Energy-saving framework for data center from reduce, reuse and recycle perspectives

Recently, there is a heightened level of awareness towards energy efficiency in high-performance data centers both to reduce environmental pollution and save cost. Such data centers consume massive amount of energy for processing huge computational requirements from users. These supercomputers demand a constant supply of electricity to be available 24/7 for both its core computing functions as well as cooling the data center. Previously, researchers had introduced various strategies for achieving energy efficiency. However, in order to achieve a truly effective energy management, factors that influence energy usages must also be taken into consideration. The failure to manage such factors leads to excessive energy consumption.
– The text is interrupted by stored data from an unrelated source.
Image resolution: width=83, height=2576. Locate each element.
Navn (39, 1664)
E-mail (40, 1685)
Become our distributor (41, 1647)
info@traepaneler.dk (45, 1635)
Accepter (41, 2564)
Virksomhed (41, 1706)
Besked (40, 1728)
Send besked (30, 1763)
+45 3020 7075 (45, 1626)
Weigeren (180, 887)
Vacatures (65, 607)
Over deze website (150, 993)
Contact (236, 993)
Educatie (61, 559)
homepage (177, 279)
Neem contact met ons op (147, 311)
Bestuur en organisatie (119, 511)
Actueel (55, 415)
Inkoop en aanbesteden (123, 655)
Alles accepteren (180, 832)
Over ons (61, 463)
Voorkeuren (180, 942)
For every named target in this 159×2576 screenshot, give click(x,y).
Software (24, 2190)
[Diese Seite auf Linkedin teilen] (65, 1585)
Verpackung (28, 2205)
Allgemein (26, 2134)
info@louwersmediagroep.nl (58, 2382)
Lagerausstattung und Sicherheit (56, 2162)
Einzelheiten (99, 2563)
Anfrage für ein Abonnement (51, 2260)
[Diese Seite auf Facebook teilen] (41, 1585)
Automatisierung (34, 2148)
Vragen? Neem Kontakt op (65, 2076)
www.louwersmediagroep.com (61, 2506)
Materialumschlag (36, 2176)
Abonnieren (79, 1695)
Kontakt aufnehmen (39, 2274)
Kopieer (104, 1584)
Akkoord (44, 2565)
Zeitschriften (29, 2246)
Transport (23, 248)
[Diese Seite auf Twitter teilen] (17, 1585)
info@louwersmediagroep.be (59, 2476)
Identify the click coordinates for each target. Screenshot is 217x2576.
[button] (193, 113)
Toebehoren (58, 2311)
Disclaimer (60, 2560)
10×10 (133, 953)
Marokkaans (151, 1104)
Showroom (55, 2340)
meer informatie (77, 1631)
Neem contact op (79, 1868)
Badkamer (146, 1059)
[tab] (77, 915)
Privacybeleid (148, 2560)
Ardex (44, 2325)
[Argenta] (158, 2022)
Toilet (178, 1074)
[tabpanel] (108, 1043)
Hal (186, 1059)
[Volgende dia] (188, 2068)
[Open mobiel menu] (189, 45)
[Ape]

In this work, we shall focus on factors relevant to running the operation of high-performance data centers. We reconstructed and analyzed such factors or attributes based on the universally accepted Reduce, Reuse and Recycle Concept (3R). We recategorized energy attributes of the existing Energy Efficient Data Center Frameworks (EEDCFs) to be aligned with 3R. Then, we developed energy-saving algorithms in response to the concept. Our framework was then measured according to the performance metrics namely power usage effectiveness (PUE), energy reuse effectiveness (ERE) and carbon usage effectiveness (CUE) against variability size of data center. The simulation results of our EEDCF showed that better energy saving is achieved in comparison to the existing EEDCFs. This signifies that the application of the 3R concept in energy consumption yielded a promising result as a platform for other researchers to explore more on energy renewal initiatives and embrace it for future application.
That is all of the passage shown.